*Избранный отрывок*.

┄┄┄┄┄┄┄┄┄┄┄┄┄┄┄┄┄┄┄┄

Кстати, зверья здесь действительно много: кабаны, лоси, рыси, лисицы... Зимой однажды волк лежал на крыльце Степановых под фонарём, а в стогу у фермерши Людмилы Петровны как-то повадились ночевать кабаны. Пошла утром за сеном для козлят, смотрит - торчит бурая жёсткая шерсть. Позвала соседок, сбежались старушки с граблями и вилами, всем страшно: в какую сторону побежит, спугнутый кабан, как известно, дороги не разбирает... Хозяйка первая не выдержала, крикнула, замахнулась вилами, а их там двое, кинулись наутёк по глубокому снегу... А на следующую ночь опять пришли. Пришлось снова созывать соседок и перетаскивать запасённое сено на чердак - иначе козлята, из-за запаха диких зверей, не стали бы его есть...
3. Жуткие легенды и Божьи чудеса
- ...Ну как, ночью ягуны в подпол не утащили? - пошутил, зайдя утром в дом к бабушке Дусе, Анатолий Николаевич. И пояснил:
- Ягуны - у нас так называют домовых. Вроде как муж бабы Яги, отсюда и название. Под полом живут, говорят, любят иногда девушек молодых воровать...
Утащить меня в подпол, кажется, никто не пытался, но утром я проснулась с явственным ощущением чьего-то пристального взгляда. У дверного проёма, закрытого зелёной занавеской, сидел прехорошенький чёрный пушистый котёнок, не сводя с меня насторожённых, с прозеленью, огромных глаз. Увидишь такие в сумерках - поверишь в кого угодно, от ягунов и шишиг до инопланетян, весьма, по мнению уфологов, неравнодушных к Жигулям...

┄┄┄┄┄┄┄┄┄┄┄┄┄┄┄┄┄┄┄┄

*Поставленная задача A*. Воспроизведите часть отрывка о зверье и ягунах между словами «3. Жуткие легенды» и «девушек молодых воровать...» включительно, заменив «домовых» на «леших».
*Поставленная задача B*. Объясните, опираясь на отрывок о зверье и ягунах, почему сено пришлось перетаскивать на чердак.
Записи представляют собой самостоятельный материал, не связанный с отрывком.

[Строки набора данных]
┄┄┄┄┄┄┄┄┄┄┄┄┄┄┄┄┄┄┄┄

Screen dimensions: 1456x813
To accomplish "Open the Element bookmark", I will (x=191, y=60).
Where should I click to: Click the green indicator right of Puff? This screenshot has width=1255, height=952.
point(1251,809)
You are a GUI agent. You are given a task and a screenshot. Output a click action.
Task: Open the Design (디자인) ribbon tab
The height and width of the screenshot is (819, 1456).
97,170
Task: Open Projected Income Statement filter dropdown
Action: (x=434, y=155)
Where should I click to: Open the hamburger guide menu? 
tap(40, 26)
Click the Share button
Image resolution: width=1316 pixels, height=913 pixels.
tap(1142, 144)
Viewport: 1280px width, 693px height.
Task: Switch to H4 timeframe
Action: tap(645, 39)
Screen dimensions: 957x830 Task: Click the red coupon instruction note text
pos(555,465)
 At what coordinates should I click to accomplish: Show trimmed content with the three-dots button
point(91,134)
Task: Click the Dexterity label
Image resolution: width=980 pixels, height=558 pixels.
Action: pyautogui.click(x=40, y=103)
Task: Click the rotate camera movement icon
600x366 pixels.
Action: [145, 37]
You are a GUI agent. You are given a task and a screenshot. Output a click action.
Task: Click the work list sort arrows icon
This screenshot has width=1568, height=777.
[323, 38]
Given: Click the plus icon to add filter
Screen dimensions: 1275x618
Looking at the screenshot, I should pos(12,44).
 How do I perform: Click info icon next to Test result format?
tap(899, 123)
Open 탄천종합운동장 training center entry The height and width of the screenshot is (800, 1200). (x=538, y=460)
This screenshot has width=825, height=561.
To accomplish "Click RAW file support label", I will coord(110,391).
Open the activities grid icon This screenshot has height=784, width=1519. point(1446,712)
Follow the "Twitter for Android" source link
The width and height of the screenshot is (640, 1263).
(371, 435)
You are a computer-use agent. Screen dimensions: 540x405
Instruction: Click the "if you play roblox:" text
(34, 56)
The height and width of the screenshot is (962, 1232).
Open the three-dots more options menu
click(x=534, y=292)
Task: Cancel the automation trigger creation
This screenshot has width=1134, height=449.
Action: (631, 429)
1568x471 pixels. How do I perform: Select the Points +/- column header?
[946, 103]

┄┄┄┄┄┄┄┄┄┄┄┄┄┄┄┄┄┄┄┄

*Итоговый ответ A*.
3. Жуткие легенды и Божьи чудеса
- ...Ну как, ночью ягуны в подпол не утащили? - пошутил, зайдя утром в дом к бабушке Дусе, Анатолий Николаевич. И пояснил:
- Ягуны - у нас так называют леших. Вроде как муж бабы Яги, отсюда и название. Под полом живут, говорят, любят иногда девушек молодых воровать...

*Итоговый ответ B*. Кабаны вернулись ночевать в стог и на следующую ночь. Сено перенесли на чердак, потому что иначе козлята не стали бы его есть из-за запаха диких зверей.